Kusto Ingestion Tools (Kit)

These details have not been verified by PyPI

Project links

Homepage

GitHub Statistics

View statistics for this project via Libraries.io, or by using our public dataset on Google BigQuery

Development Status
- 3 - Alpha
Environment
- Console
Intended Audience
- Developers
License
- OSI Approved :: MIT License
Programming Language
- Python :: 3.7
Topic
- Software Development

Project description

Kusto Ingestion Tools (Kit)

azure-kusto-ingestion-tools a simple toolkit to help with ingestions, avialble here

Purpose

Make ingestion simpler (at least for common cases). After creating an ADX (Kusto) cluster via Azure portal, we want to explore / visualize some data. When evaluating data stores / tools we usually want to just POC capabilities and move fast.

That is what this project was created for.

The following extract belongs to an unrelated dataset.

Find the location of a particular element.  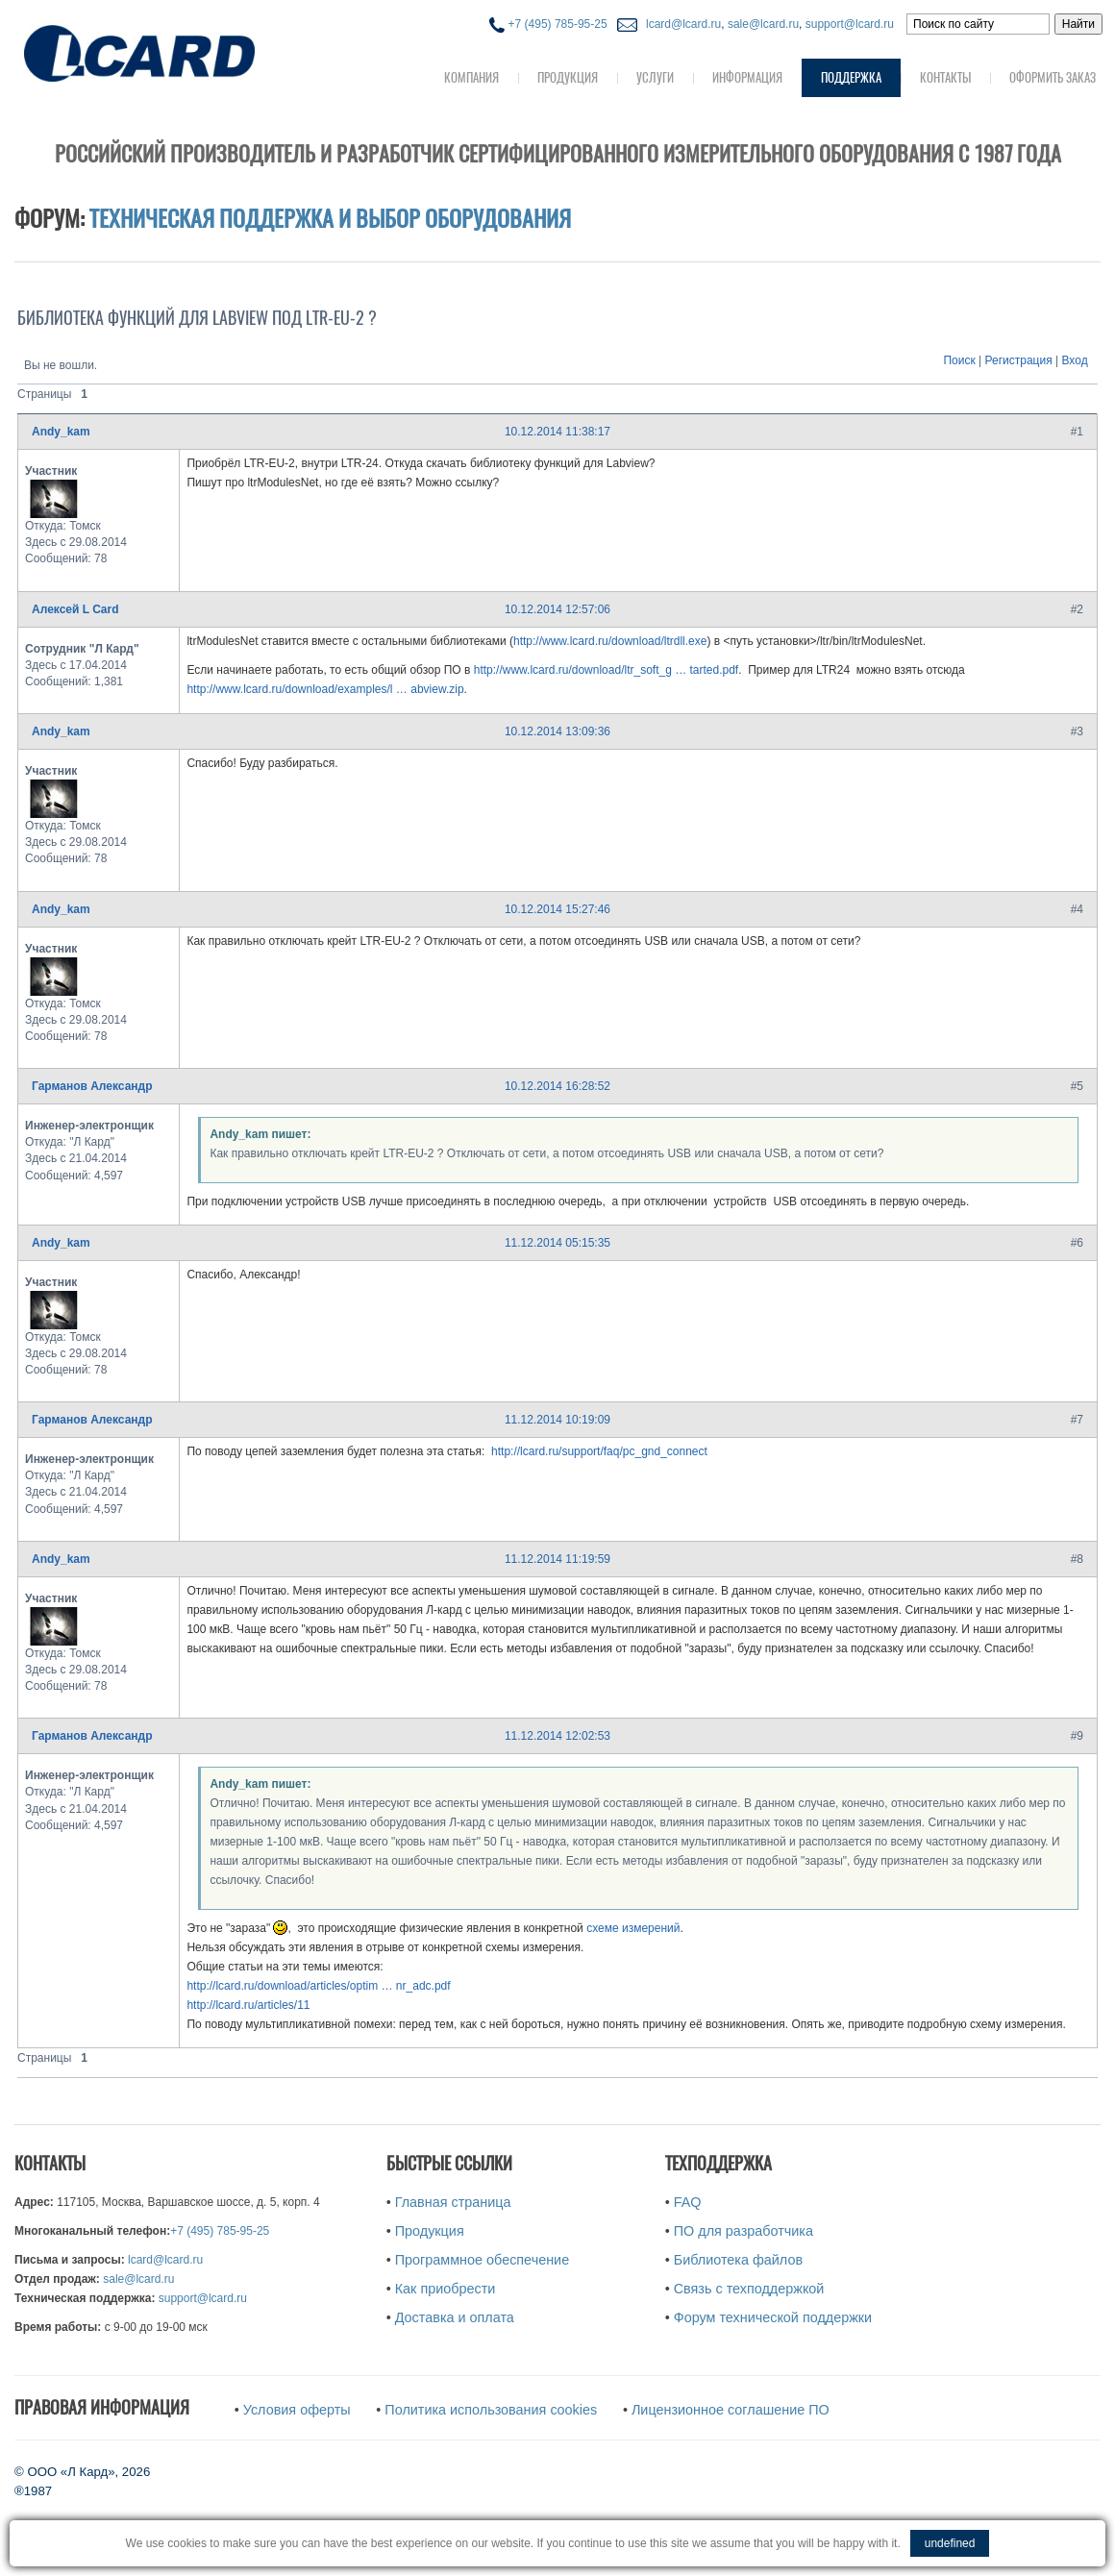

It contains features to support:

Data source schema inference (csv / kusto/ ...)
Common ingestion scenarios (from file /entire folder / ...)
Other helpful utilities (kql generator, ...)

Concept

Given a data source, usually the workflow would consist of:

Describing the data source.
Preparing the target data store (in our case, Kusto)
Mapping Source to Target
Loading the data
Optional : Automation / Moving to Production

Install

Minimum Requirements

Python 3.7+
See setup.py for dependencies

Pip

To install via the Python Package Index (PyPI), type:

pip install azure-kusto-ingestion-tools

This will expose a new cli commands : kit --help

Usage

Basic

kit ingest -d /path/to/data/imdb -h mycluster.westus

The following command will try to ingest all files in /path/to/data/imdb (non-recursive) using type inference.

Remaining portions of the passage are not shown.